Food is equally great, and the devil incarnate
When they said that I would start getting hungrier as I am now eating for two, I didn’t imagine it would be to the extent where I could decimate an entire villages’ crops at the rate of a plague of starved Biblical-locusts. I am at the stage now where I can wolf down a double burger and fries and feel as if I have
just snacked on a mere morsel or a breath of fresh air. I can finish an entire pizza in one sitting with the same gusto and ease that a size zero model devours an orange juice soaked tissue. I am hungry and nothing can satiate it and as a result, not only am I getting baby-carrying shaped, but I am also expanding in other directions as well. The problem is that if I don’t eat, I end up in a really unpleasant situation, which brings me onto point 5.
Nothing can prepare you for morning sickness
Morning sickness is probably one of the most unpleasant things I have ever experienced- that awful feeling of nausea but no desire, or ability to throw up whatsoever. It can strike me at the most annoying moments- when I am in the middle of a talk, or in the street, with friends, or trying to sleep at night- there is no escape from its waves and the excess saliva that fills my mouth several times a day. Nothing cures it either and whilst it makes me feel like not eating, the thought of food exacerbates it 100% resulting in a situation where I am fucked if I do, and fucked if I don’t.

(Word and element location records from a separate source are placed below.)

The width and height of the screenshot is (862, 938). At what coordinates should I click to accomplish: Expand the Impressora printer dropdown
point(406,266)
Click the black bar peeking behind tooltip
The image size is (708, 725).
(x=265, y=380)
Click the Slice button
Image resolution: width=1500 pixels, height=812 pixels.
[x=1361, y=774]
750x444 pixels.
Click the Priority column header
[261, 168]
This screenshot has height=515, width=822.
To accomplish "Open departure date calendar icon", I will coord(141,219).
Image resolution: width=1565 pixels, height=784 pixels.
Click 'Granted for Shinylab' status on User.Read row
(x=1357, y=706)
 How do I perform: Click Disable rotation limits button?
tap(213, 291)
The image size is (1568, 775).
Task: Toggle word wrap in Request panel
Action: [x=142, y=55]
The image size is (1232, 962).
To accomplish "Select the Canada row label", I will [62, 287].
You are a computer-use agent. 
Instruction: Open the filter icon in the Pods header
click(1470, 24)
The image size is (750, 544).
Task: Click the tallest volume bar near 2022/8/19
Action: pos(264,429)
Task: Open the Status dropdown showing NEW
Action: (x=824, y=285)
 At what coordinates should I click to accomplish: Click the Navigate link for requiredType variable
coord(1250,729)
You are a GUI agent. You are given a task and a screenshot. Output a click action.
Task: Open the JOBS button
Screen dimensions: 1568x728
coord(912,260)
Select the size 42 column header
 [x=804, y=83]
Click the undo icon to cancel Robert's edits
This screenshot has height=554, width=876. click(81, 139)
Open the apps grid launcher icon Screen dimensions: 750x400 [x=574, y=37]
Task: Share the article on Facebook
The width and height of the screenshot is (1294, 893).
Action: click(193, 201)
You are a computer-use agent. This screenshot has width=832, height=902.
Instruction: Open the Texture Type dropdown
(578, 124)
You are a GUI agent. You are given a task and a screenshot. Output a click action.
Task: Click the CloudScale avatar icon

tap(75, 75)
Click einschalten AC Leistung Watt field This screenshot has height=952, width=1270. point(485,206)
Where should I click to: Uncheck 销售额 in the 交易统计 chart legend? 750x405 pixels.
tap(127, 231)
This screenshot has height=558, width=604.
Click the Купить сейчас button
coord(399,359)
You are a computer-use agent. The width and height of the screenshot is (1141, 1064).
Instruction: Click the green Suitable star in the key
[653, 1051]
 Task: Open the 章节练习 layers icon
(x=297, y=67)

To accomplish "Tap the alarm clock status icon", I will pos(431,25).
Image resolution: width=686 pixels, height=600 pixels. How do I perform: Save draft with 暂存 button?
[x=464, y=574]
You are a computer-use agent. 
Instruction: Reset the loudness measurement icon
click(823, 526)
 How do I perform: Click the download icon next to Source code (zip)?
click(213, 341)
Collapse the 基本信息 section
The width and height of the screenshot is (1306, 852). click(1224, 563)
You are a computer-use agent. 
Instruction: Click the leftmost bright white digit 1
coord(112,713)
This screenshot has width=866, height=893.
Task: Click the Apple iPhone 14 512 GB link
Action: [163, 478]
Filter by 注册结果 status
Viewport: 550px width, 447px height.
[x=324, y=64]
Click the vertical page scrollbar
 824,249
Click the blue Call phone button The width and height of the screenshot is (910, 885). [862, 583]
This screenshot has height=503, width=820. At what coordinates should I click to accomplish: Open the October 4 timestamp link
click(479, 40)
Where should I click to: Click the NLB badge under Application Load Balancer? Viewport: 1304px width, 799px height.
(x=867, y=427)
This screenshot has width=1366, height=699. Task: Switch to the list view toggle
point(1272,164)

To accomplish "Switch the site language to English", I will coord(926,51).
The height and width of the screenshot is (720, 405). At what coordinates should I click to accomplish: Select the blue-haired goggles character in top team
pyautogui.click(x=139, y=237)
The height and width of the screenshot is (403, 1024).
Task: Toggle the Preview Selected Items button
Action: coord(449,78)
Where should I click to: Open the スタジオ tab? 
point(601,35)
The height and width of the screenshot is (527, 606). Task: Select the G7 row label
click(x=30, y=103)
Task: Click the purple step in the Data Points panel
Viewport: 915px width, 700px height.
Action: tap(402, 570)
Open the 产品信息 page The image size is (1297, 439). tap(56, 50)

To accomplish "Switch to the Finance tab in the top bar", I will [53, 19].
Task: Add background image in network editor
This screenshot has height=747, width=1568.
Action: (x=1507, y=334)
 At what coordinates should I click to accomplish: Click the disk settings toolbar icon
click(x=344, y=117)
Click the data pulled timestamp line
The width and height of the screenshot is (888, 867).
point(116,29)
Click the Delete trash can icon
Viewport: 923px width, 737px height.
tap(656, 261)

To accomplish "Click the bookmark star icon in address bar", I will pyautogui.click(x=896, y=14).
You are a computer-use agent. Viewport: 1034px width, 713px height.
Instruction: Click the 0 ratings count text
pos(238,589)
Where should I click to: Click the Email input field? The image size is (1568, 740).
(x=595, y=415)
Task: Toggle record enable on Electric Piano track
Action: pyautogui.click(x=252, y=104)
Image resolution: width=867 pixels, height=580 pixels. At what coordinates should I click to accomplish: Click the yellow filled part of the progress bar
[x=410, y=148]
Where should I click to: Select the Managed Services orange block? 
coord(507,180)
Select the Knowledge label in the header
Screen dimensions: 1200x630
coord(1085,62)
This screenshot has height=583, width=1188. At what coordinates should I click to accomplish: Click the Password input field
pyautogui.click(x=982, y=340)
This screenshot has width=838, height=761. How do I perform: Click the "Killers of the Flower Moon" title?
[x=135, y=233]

Sleeping becomes an Olympic sport
I have always loved a good sleep and can sleep for 12 hours with little issue, but now I am pregnant, no amount of sleep is enough to satiate me. I require multiple naps a day and have even fallen asleep whilst typing a sentence in the middle of a busy café- that is how tired I am. I am so sleepy that I need a nap to prepare for a nap, and a nap to get over the exertion of the nap before it- this is now my life. Couple this with the fact that I am suffering from insomnia in the evenings and you have a situation where if I haven’t slept for a good 18 hours then I am not fit for anything or any purpose other than being a hungry, hormonal, wreck.
It can be a lonely time
I was diagnosed with a haematoma at 8 weeks meaning that I was ordered to bed rest for 14 days, no ifs, no buts and no maybes. Couple this with the fact that you are not supposed to tell anyone you are pregnant at this stage and you have to constantly turn down social invitations because you are sleeping and eating (sometimes at the same time) and it can become a very lonely time. Everything you feel at this time, good and bad feels 100 times stronger than it would normally and that includes the sense of being alone that you will inevitably go through at this stage. The good news is, it doesn’t last.
Whilst the last 3 months has not been the easiest, I have been assured that it gets a lot easier from here on out. Fingers crossed!